**WRITTEN PROBLEM 1**
In the commentary on Bank Refah, which article of the Charter of Fundamental Rights enshrines the right to an effective remedy?
**WRITTEN PROBLEM 2**
Carry on the commentary on Bank Refah from the point at which it stops.

**PASSAGE SHOWN**
┄┄┄┄┄┄┄┄┄┄
III. The rationale for Rosneft
The broad issue underlying Bank Refah is not entirely new. A similar issue was dealt with by the ECJ in Rosneft where the Court upheld its jurisdiction to review the validity of CFSP acts in a preliminary ruling procedure, in spite of the limited scope of the “claw back” clause formulated in Art. 275, para. 2, TFEU. In particular, the Court found that a restrictive interpretation of such a clause, which confined the review of validity of CFSP acts to the proceedings brought under Art. 263 TFEU, would not be consistent with the principle of effective judicial protection. Along this line of thinking, the Court held that the expression “review of the legality” of acts of the Union is broad enough to encompass also preliminary ruling proceedings, brought under Art. 267 TFEU.
This finding was hinged on the analogous function performed by the preliminary ruling and the action for annulment: they both constitute “a means for reviewing the legality of European Union acts”.
The rationale for Rosneft, however, could hardly apply to actions for damages. Actions for damages, indeed, are not part of the system of review of the legality of EU acts. They perform the different function of providing for a redress of natural or legal persons damaged by an illegal conduct of the EU Institutions or agents. As the ECJ consistently stated, the action for damages is “an autonomous form of action, with a particular purpose to fulfil within the system of legal remedies and subject to conditions for its use dictated by its specific purpose”.
Since the purpose of an action for damages is not to review the legality of a given EU act, such a remedy cannot be considered covered by the “claw-back” clause.  In this perspective, it is not surprising that the Court, in Bank Refah, departed from Rosneft and used a different approach to establish its jurisdiction as regards actions for damages in relation to CFSP decisions providing for restrictive measures.
IV. The approach in Bank Refah
In its judgment, the Court of Justice, while dismissing the appeal of Bank Refah, held that “the principle of effective judicial protection of persons or entities subject to restrictive measures requires, in order for such protection to be complete, that the Court of Justice of the European Union be able to rule on an action for damages brought by such persons or entities seeking damages for the harm caused by the restrictive measures taken in CFSP Decisions.”
In order to reach this conclusion, the Court essentially identifies four arguments. First, the Court recalls that the limited jurisdiction in CFSP matters constitutes an exception to its general jurisdiction under Art. 19 TEU and must, therefore, be interpreted narrowly. Second, the ECJ indicates that, while an action for damages is conceptually distinct from legality review, it remains an integral component of the EU system of legal remedies, as well as the right to an effective remedy. Third, the Court recalls the rule of law upon which the Union is founded, as well as the right to an effective remedy enshrined in Art. 47 of the Charter of Fundamental Rights, which require that affected parties have access to effective judicial protection. Finally, closely related to the latter, the Court emphasizes the need of coherence of the system of judicial protection with particular regard to the functioning of Art. 215 TFEU.
┄┄┄┄┄┄┄┄┄┄
(Entries taken from a collection)
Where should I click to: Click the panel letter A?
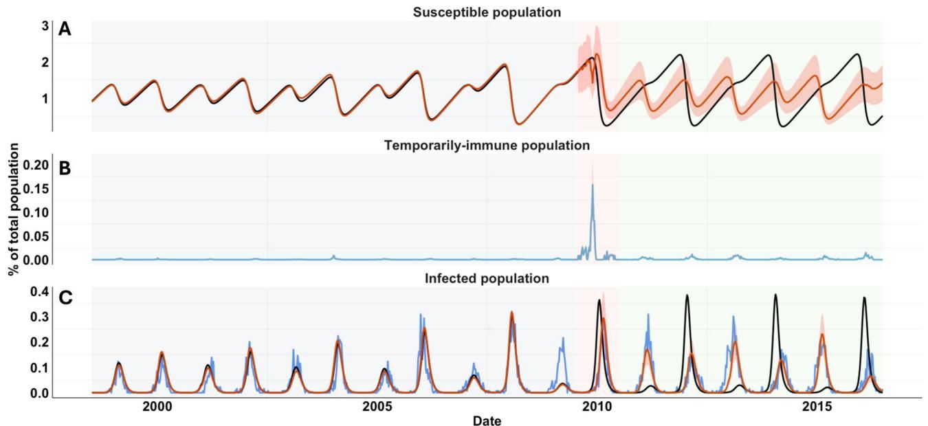(x=65, y=29)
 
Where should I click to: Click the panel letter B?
(x=65, y=168)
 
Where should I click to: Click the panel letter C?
(x=65, y=298)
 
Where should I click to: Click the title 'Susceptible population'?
(x=487, y=12)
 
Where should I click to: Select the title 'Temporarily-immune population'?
(x=487, y=146)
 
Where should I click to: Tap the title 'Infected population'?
(x=487, y=278)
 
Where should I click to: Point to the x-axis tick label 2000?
(x=157, y=406)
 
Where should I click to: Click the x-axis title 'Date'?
(x=487, y=421)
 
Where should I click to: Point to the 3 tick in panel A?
(x=45, y=26)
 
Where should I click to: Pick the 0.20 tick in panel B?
(x=36, y=165)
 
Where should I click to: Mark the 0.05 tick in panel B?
(x=36, y=236)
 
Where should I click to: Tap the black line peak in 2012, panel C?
(x=687, y=295)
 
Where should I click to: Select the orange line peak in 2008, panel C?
(x=511, y=312)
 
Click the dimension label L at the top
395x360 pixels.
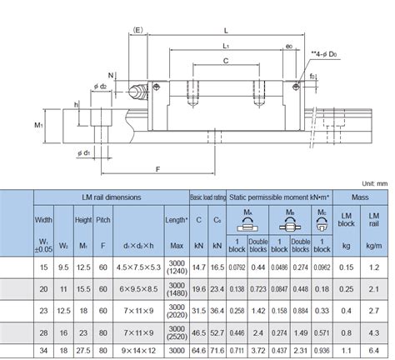[x=227, y=29]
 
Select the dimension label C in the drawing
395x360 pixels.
[x=226, y=61]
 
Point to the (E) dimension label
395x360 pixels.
[x=138, y=29]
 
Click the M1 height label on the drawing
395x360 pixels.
[x=38, y=124]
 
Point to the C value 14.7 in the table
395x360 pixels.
[x=199, y=267]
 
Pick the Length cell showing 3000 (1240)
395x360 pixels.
[x=176, y=267]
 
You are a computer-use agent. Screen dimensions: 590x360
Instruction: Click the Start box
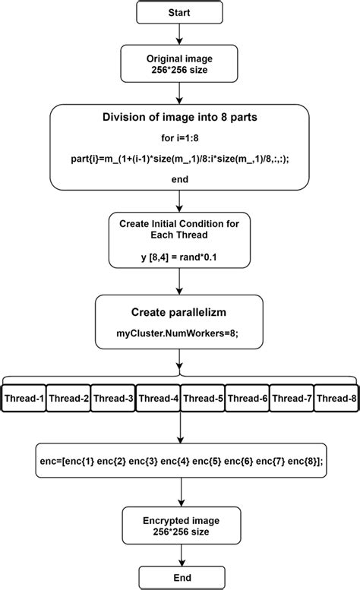click(179, 12)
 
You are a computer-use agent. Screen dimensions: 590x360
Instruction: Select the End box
click(179, 576)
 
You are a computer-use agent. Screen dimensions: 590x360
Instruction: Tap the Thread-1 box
click(24, 398)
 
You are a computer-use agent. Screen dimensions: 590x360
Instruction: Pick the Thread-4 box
click(158, 398)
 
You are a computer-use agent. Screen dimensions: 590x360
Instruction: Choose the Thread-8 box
click(336, 398)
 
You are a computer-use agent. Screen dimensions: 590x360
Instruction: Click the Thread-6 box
click(248, 398)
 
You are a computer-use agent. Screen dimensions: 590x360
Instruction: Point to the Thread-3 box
click(113, 398)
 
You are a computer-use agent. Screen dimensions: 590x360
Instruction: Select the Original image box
click(179, 64)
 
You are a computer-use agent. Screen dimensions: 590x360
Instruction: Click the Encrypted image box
click(179, 525)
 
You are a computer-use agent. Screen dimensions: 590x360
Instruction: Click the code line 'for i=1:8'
click(179, 138)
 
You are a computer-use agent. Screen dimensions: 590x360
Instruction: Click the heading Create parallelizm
click(179, 312)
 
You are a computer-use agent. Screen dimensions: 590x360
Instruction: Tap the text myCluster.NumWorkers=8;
click(179, 333)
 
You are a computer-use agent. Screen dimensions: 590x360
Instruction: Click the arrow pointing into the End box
click(179, 554)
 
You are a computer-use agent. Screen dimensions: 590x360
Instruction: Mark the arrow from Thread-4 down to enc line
click(179, 429)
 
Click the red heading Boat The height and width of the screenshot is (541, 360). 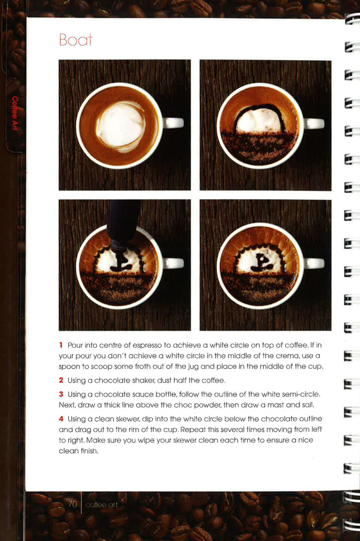point(76,40)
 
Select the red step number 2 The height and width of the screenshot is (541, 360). point(61,380)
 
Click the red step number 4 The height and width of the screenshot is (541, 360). point(61,418)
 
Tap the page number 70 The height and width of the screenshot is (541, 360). point(71,504)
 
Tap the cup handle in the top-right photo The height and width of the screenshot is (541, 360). point(314,123)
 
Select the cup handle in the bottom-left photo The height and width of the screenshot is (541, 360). point(173,263)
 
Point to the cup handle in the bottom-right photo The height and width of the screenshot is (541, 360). point(314,263)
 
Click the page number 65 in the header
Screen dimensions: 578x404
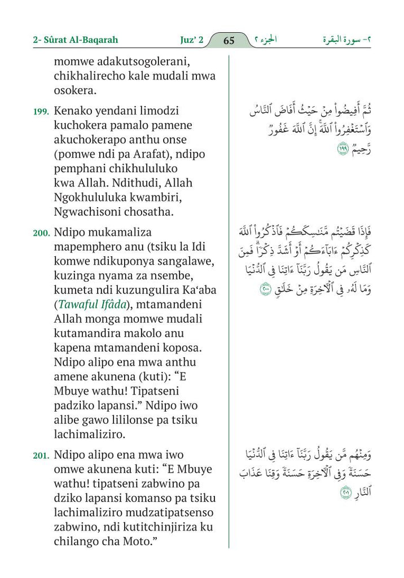(229, 41)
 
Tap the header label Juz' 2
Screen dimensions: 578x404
(188, 41)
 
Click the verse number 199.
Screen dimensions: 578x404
(41, 111)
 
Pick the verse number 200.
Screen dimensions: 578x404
(41, 232)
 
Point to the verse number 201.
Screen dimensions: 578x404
(41, 455)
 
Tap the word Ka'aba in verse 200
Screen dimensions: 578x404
(200, 290)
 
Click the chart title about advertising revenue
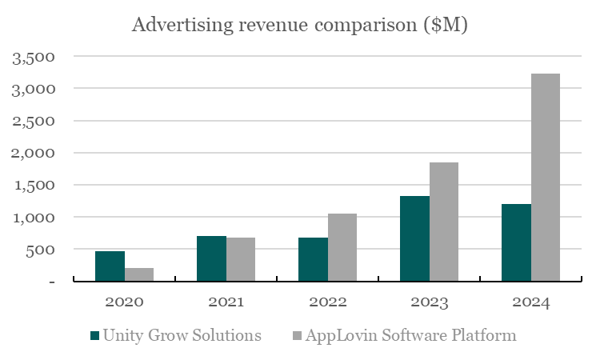click(x=299, y=26)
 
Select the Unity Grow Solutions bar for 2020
click(x=110, y=266)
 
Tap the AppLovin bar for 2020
click(x=139, y=274)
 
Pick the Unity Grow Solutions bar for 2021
click(x=211, y=258)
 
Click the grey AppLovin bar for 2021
click(x=241, y=259)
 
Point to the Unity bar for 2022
click(x=313, y=259)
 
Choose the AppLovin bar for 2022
click(x=342, y=247)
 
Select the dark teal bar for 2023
click(x=414, y=238)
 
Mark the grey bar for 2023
click(x=444, y=222)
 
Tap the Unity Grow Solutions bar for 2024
click(x=516, y=242)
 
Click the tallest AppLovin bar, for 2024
click(x=546, y=178)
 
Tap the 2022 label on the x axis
click(x=327, y=302)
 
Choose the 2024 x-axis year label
click(x=530, y=302)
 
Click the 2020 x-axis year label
click(x=124, y=302)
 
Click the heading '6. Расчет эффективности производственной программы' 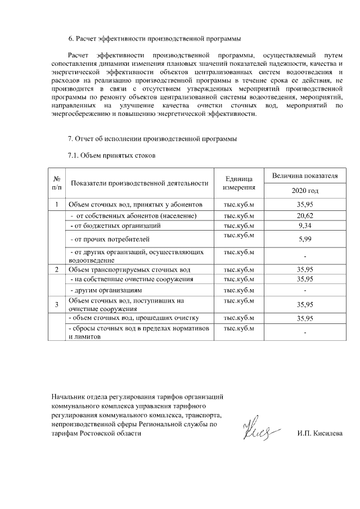click(154, 39)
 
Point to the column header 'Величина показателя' click(305, 175)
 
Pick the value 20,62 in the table click(305, 215)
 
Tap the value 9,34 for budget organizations click(305, 226)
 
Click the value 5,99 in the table click(305, 239)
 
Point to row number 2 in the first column click(57, 269)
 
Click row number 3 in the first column click(57, 304)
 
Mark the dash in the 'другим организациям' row click(305, 291)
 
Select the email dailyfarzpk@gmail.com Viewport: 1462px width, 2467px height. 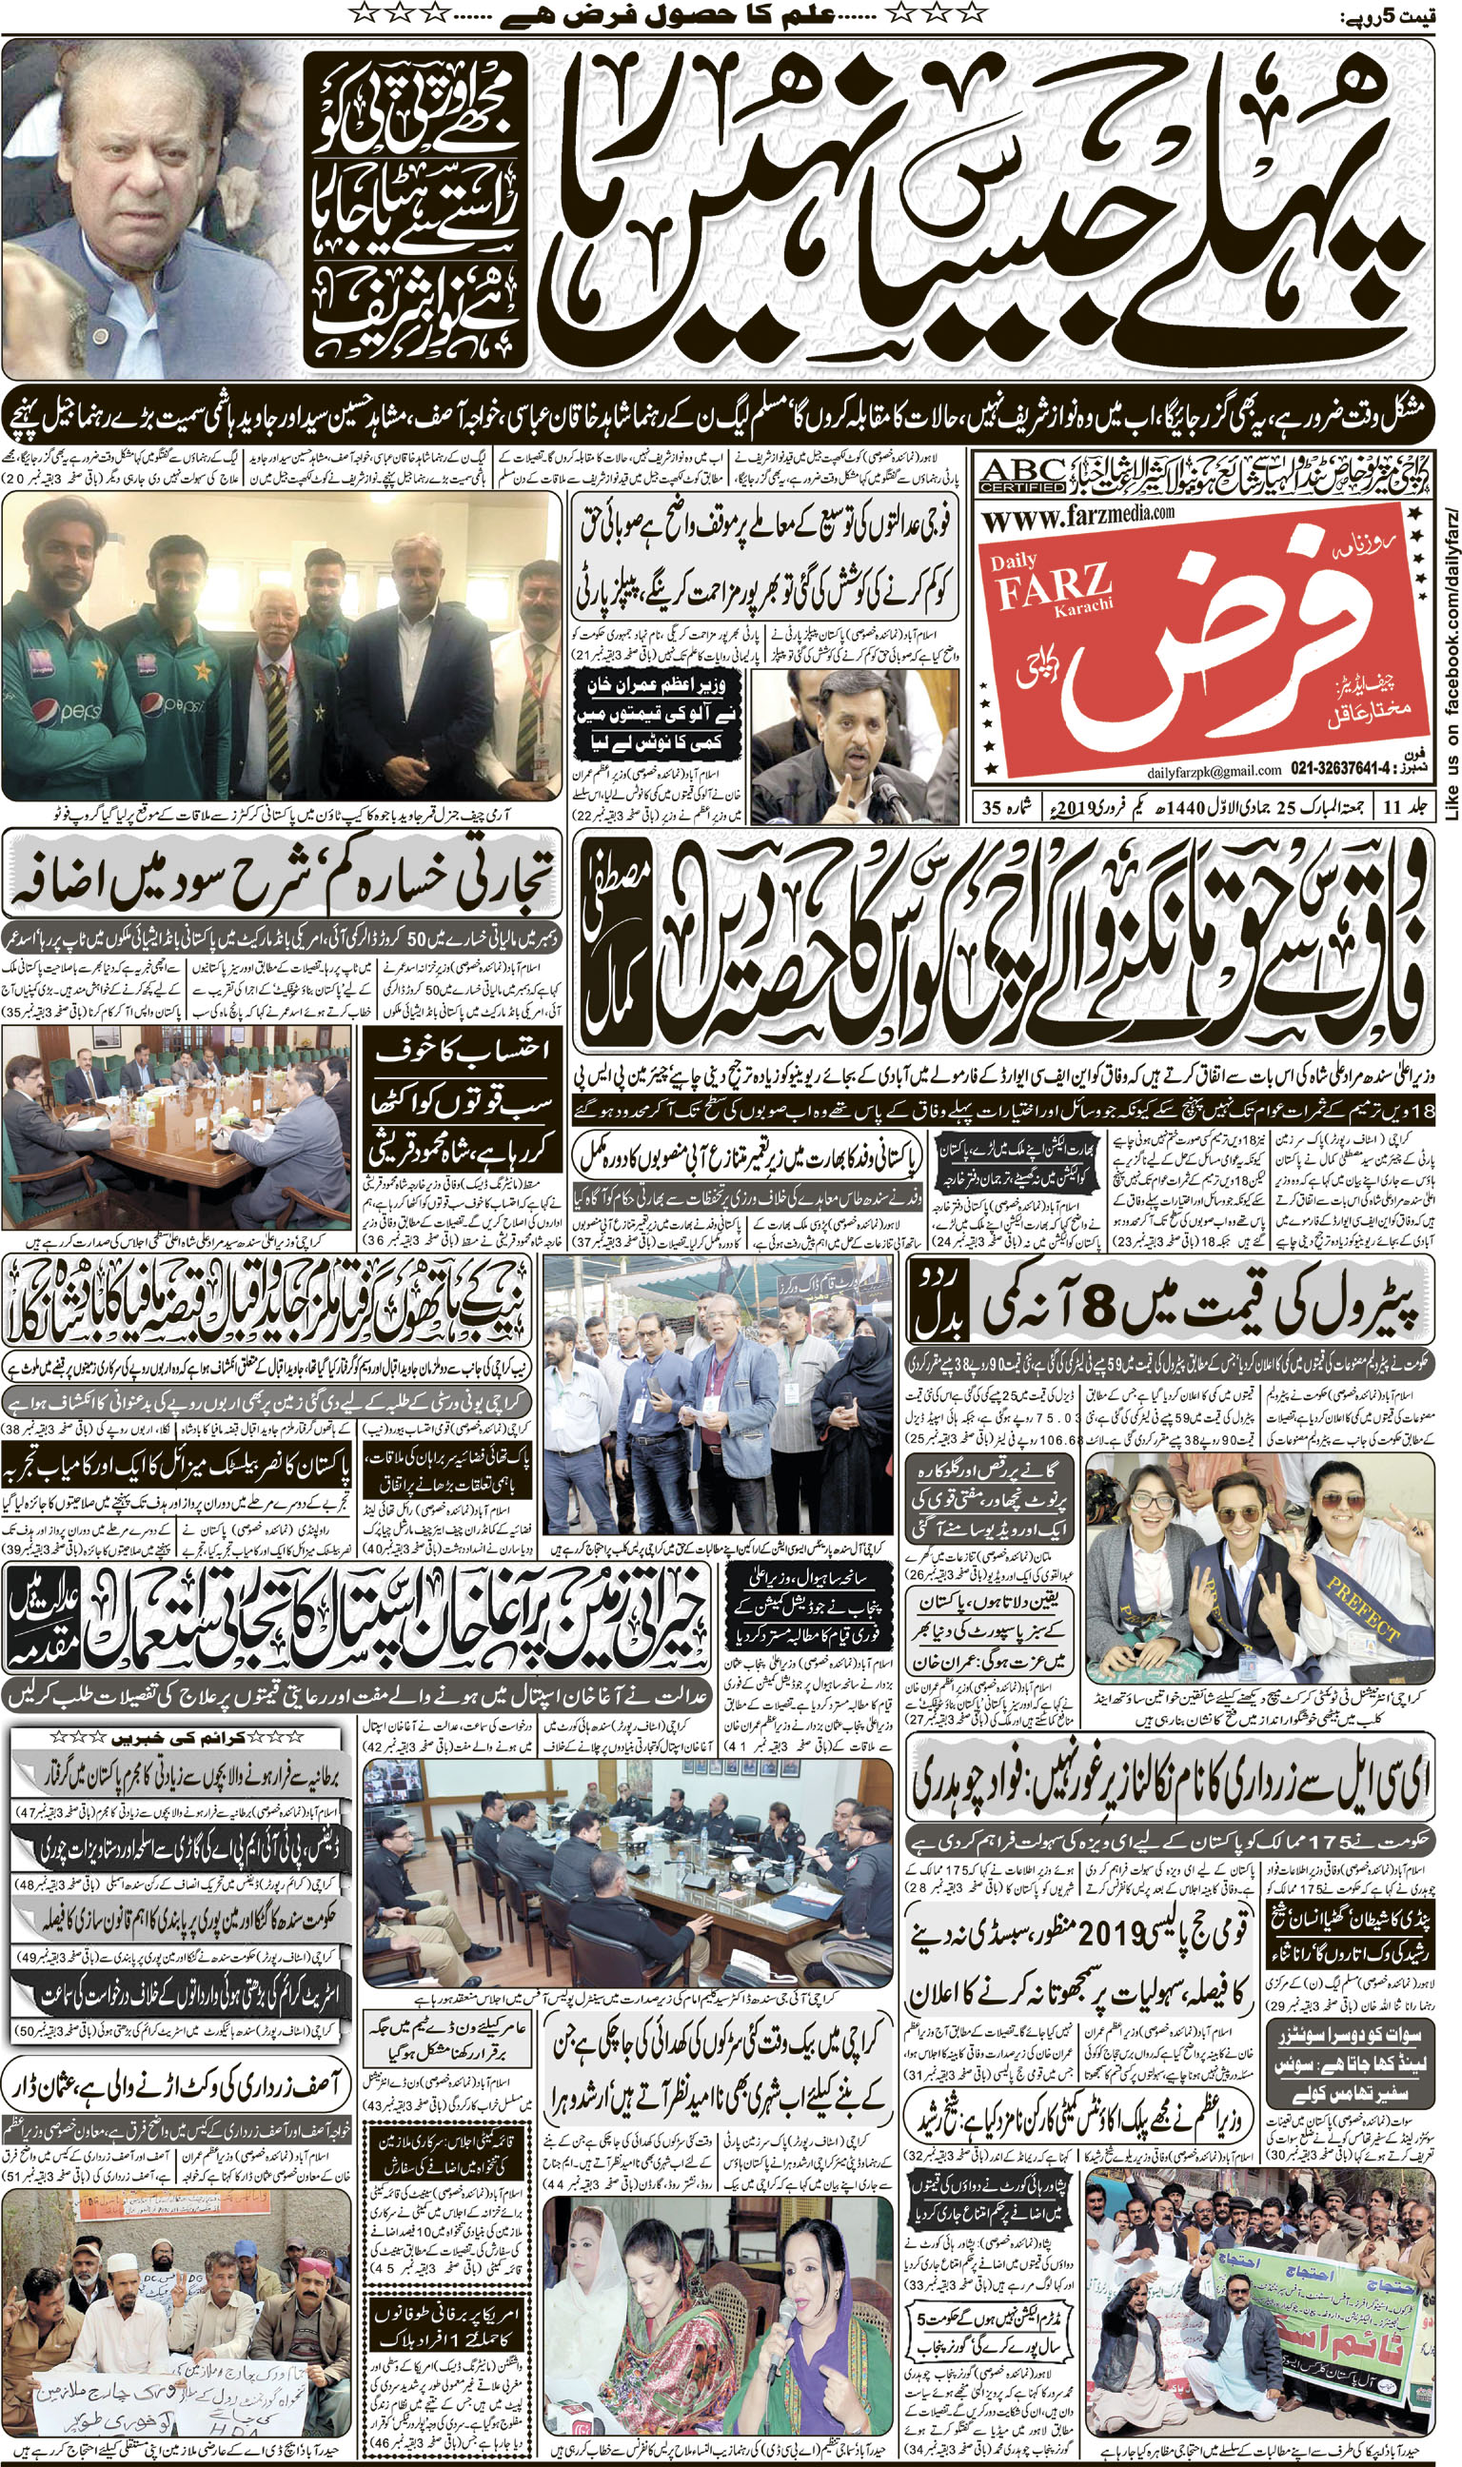(1214, 770)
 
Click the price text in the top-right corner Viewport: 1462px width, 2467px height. (1398, 16)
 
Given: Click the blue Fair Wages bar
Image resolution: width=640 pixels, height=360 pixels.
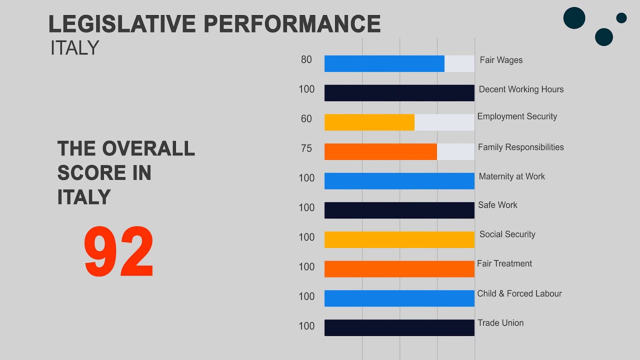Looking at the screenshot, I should coord(384,64).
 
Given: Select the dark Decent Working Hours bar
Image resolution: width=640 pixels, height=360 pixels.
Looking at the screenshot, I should coord(399,93).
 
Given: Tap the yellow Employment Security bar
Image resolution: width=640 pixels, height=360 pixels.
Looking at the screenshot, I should coord(369,122).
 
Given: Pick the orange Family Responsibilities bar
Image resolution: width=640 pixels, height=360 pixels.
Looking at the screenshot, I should coord(380,152).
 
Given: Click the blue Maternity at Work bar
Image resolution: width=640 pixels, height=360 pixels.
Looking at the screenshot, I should coord(399,181).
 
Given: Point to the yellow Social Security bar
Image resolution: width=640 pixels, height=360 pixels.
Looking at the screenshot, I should coord(399,240).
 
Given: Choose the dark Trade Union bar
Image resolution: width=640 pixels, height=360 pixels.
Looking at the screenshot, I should coord(399,328).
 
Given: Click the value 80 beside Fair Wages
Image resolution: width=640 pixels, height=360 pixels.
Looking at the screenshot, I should coord(306,60).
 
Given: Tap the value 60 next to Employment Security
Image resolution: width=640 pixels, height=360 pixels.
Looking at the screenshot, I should coord(306,119).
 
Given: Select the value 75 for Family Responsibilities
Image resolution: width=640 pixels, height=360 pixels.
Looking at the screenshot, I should coord(306,148).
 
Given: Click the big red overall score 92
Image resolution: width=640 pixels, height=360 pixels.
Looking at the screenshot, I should coord(119,252).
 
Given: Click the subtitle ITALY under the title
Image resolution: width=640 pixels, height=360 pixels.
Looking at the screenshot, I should coord(75,48).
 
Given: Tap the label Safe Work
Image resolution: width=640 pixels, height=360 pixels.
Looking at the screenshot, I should coord(498,205).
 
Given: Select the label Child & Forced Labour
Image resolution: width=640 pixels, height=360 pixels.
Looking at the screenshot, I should coord(519,294).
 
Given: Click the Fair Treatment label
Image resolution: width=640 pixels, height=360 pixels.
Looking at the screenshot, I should coord(504,264).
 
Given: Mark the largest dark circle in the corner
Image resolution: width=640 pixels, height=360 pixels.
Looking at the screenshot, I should coord(574,18).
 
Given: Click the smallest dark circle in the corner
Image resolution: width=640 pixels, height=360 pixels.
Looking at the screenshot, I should coord(622,18).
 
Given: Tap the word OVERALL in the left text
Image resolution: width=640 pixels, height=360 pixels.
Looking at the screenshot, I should coord(148,149).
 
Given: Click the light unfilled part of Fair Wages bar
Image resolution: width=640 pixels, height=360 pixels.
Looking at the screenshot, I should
┄┄┄┄┄┄┄┄┄┄
**EXERCISE RESPONSE 1**
Article 47.

**EXERCISE RESPONSE 2**
At first glance, the Court seems to use a number of argumentative fragments, collected in no particular order, without recomposing them into a unitary argument. Indeed, the logical process leading the Court to establish its jurisdiction, as well as the legal basis for this, remains apparently unclear.
On closer examination, however, there is an argument which, more than any other, permeates the overall reasoning of the Court (and bestow coherence on it), namely the need to safeguard the proper functioning of Art. 215 TFEU. The logic of Bank Refah seems indeed to be based on the function of the quite complicate procedure laid down by Art. 215 TFUE. In the words of the Court, this provision establishes a “bridge” between the objectives of the EU Treaty in CFSP matters and the EU actions involving economic measures falling within the scope of the TFEU. This assumption prompts the Court to argue that this “bridge”, by combining the two spheres of competencies, creates a regime on restrictive measures in which there is no reason to distinguish, as regard judicial protection, sanctions based on regulations from those based on CFSP acts. In the words of the Court, if the European judicature has jurisdiction to rule on an action for damages with regard to restrictive measures set out in regulations based on Art. 215 TFEU, the necessary coherence of the system of judicial protection “requires that, in order to avoid a lacuna in the judicial protection of the natural or legal persons concerned, the Court […] must also have jurisdiction to rule on the harm allegedly caused by restrictive measures provided for in CFSP Decisions”.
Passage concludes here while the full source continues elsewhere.